Let \(\left({{\cal{V}},\langle{\,,\,}\rangle}\right)\) a finite dimensional Euclidean vector space over \(\mathbb{R}\) (a vector space with inner product) and \(f:{\cal{V}}\longrightarrow{\cal{V}}\) self-adjoint linear transformation. Prove that if exists \(m\in{\mathbb{N}}\) such that\(f^m\equiv{\it{0}}\), then \(f\equiv{\it{0}}\), where \[f^m=\displaystyle\underbrace{f\circ{f}\circ\ldots\circ{f}}_{m-{\text{times}}}\,.\]

[Grigorios Kostakos]

By Spectral theorem for the self-adjoint linear map \(f:{\cal{V}}\longrightarrow{\cal{V}}\) we have that there exists orthonormal base \(\bigl\{{\overrightarrow{\varepsilon_1}\,, \ \overrightarrow{\varepsilon_2}\,,\ldots,\, \ \overrightarrow{\varepsilon_n}}\bigr\}\) of eigenvectors of \(f\).
So, for every \(i=1,2,\ldots,n\), exists an eigenvalue \(\lambda_i\), such that \[f\bigl({\overrightarrow{\varepsilon_i}}\bigr)=\lambda_i\,\overrightarrow{\varepsilon_i}\quad(1)\,.\] It can be proved inductively that if \(\lambda\in{\mathbb{R}}\) is an eigenvalue and \(\overrightarrow{x}\) the corresponding eigenvector of an endomorphism \(f :{\cal{V}}\longrightarrow{\cal{V}}\), then for every \(m\in{\mathbb{N}}\) holds: \[f^{m}\bigl({\overrightarrow{x}}\bigr)=\lambda^{m}\,\overrightarrow{x}\] and \(\lambda^{m}\) is an eigenvalue of endomorphism \(f^m\).
So, from \((1)\) we have that for every \(m\in{\mathbb{N}}\) holds \[f^{m}\bigl({\overrightarrow{\varepsilon_i}}\bigr)=\lambda_i^{m}\,\overrightarrow{\varepsilon_i}\quad(2)\] for \(i=1,2,\ldots,n \).

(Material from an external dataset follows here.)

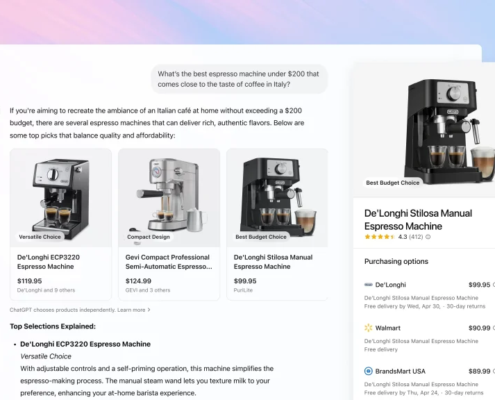
Task: Choose the BrandsMart USA $89.99 purchasing option
Action: [429, 381]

If for some \(m\in{\mathbb{N}}\) holds \(f^m={\it{0}}\), then for every \(i=1,2,\ldots,n\) we have \[{\it{0}}=f^{m}\bigl({\overrightarrow{\varepsilon_i}}\bigr)\stackrel{(2)}{=\!=}\lambda_i^{m}\,\overrightarrow{\varepsilon_i}\quad\stackrel{\overrightarrow{\varepsilon_i}\neq\overrightarrow{0}}{=\!\Longrightarrow}\quad\lambda_i^{m}=0\quad\Longrightarrow\quad\lambda_i=0\,.\] So the unique eigenvalue of \(f\) is \(0\) with multiplicity \(n\). But then, for every \(i=1,2,\ldots,n\) we have \[f\bigl({\overrightarrow{\varepsilon_i}}\bigr)=0\,\overrightarrow{\varepsilon_i}=\overrightarrow{0}\quad(3)\,.\] If \(\overrightarrow{y}=\mathop{\sum}\limits_{i=1}^{n}y_i\,\overrightarrow{\varepsilon_i}\in{\cal{V}}\), then \[\textstyle f\bigl({\overrightarrow{y}}\bigr)=f\bigl({\sum_{i=1}^{n}y_i\,\overrightarrow{\varepsilon_i}}\bigr)=\displaystyle\mathop{\sum}\limits_{i=1}^{n}y_i\,f\bigl({\overrightarrow{\varepsilon_i}}\bigr)\stackrel{(3)}{=\!=}\mathop{\sum}\limits_{i=1}^{n}y_i\,\overrightarrow{0}=\overrightarrow{0}\] and \(f={\it{0}}\).